Les dix commandements de l'information
Voici quelques règles résumées sous forme de commandements. Journalistes ou correspondants de presse, mais aussi tous les autres communicants, sont concernés par ceux-ci.
- T'exprimer tu devras.
- La réalité tu décriras.
- L'information tu définiras.
- L'information tu ne pervertiras pas.
- Fraîches tes informations seront.
- Tu ouvriras tes yeux sur tout, car tout peut devenir une histoire.
- Raconte avant, pendant et après.
- Un reportage ne s'achète pas, il se mérite.
- Trouve le diamant caché dans le lustre en cristal.
- Des médias tu n'abuseras point.
Ces commandements demandent à être commentés, car leur simplicité n'est qu'apparente.

1. T'exprimer tu devras
Tout ce dont on parle existe : c'est la première règle de l'information. A l'inverse, tout ce dont on ne parle pas n'existe pas (première règle de la désinformation).
Dans le monde de l'information, quelqu'un qui ne s'exprime pas, n'existe pas. N'ayant pris aucune place dans l'univers des médias, le public ne saura rien de son existence. Même chose pour un événement : si personne n'en parle, qui le saura ?
La première chose est donc de s'exprimer, de dire les choses, de les transmettre au plus grand nombre de personnes.
S'exprimer, c'est aussi devenir un acteur de l'information, ne plus rester spectateur. En effet, diffuser des informations peut modifier le cours des événements.

2. La réalité tu décriras
Toutes les décisions que nous prenons sont basées sur de l'information. Or, mauvaises informations = mauvaises décisions.
L'information doit donc rapporter la réalité telle qu'elle est, sans chercher à l'interpréter : toute interprétation, étant par nature subjective, diminue la fiabilité de l'information.
Supposez que les informations que vous receviez soient toutes interprétées : plus besoin de penser puisque quelqu'un l'aurait déjà fait à votre place. De plus, vous interpréteriez ce qui est déjà une interprétation. Dans ces conditions, où serait la qualité de l'information ?
Apprenez à faire la différence entre information et divertissement même si, de nos jours, les deux sont mélangés pour des raisons d'audimat (ou financières). Mieux vaut une information exacte et complète même si elle est un peu austère, qu'une information traîtée de manière divertissante et à la légère. La première est vitale, la seconde est interprétée.
Si vous avez des difficultés à faire la différence, relisez « Exercices de style » de Raymond Queneau...

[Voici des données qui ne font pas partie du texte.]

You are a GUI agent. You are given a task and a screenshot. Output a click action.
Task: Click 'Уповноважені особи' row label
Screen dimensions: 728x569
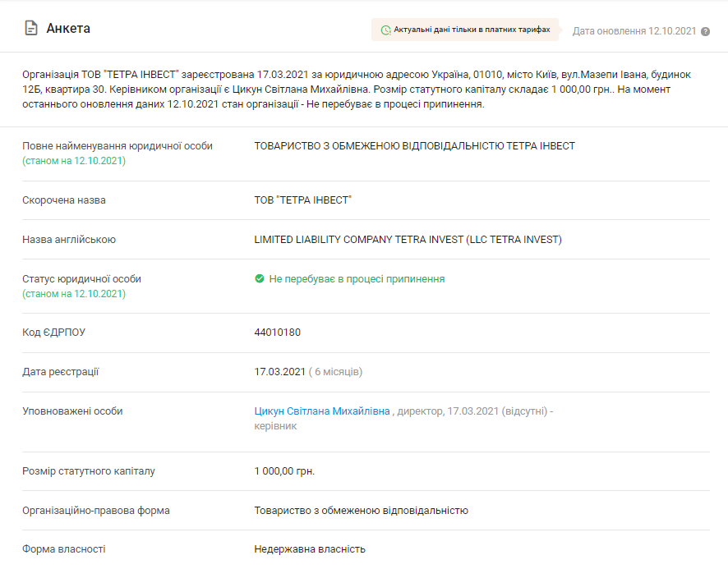pos(72,411)
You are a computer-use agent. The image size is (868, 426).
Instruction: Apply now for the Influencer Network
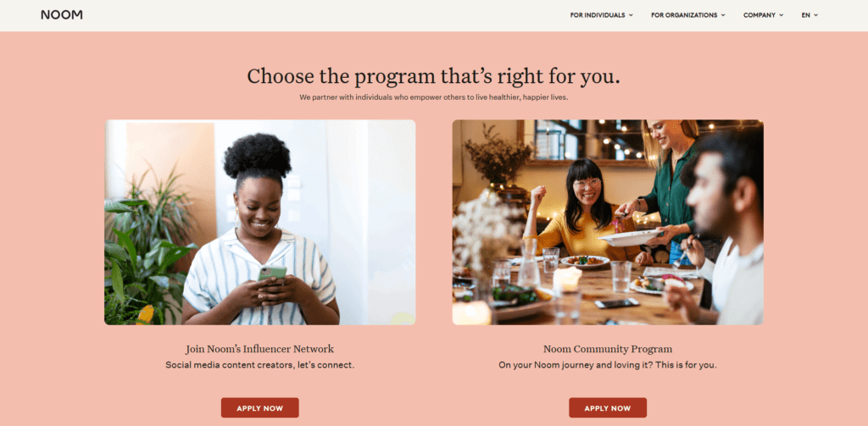[x=259, y=407]
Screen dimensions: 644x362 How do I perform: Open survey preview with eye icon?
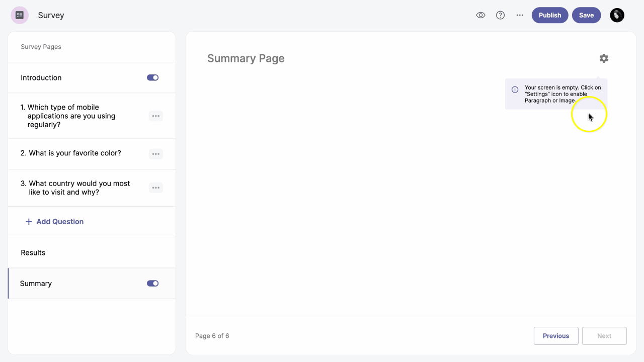(480, 15)
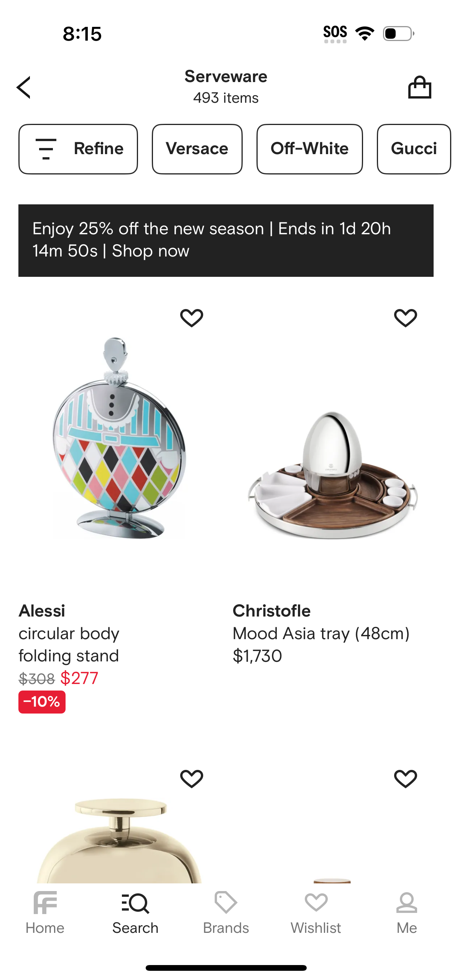
Task: Tap the Alessi sale price $277
Action: [x=79, y=678]
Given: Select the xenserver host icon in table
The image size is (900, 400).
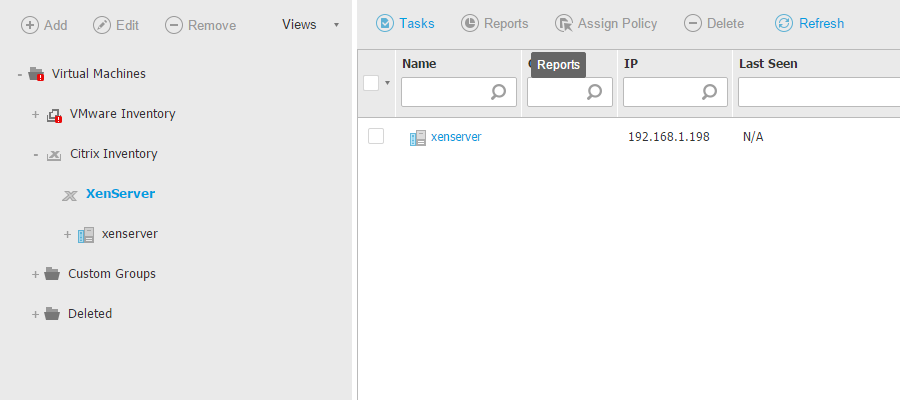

3. L'information tu définiras
Dans un reportage, si vous voyez des informations non-vérifiées, des omissions graves, des interprétations ou des éléments subjectifs, alors posez-vous une question : a t-on voulu vous faire croire quelque chose, et pourquoi ?
Souvenez-vous qu'une information honnête est toujours définie par : Quoi, Qui, Quand, Où, Comment, Pourquoi. C'est la base de tout reportage.
Quoi : la nature d'un événement. Qui : les acteurs de l'événement. Quand, Où : le lieu et le moment. Comment : les circonstances. Pourquoi : les raisons.
Ces éléments permettent de définir l'information. Bien évidemment, le Comment et le Pourquoi peuvent donner lieu à de multiples développements ; mais cette structure de base permet de relater les événements de manière structurée et objective.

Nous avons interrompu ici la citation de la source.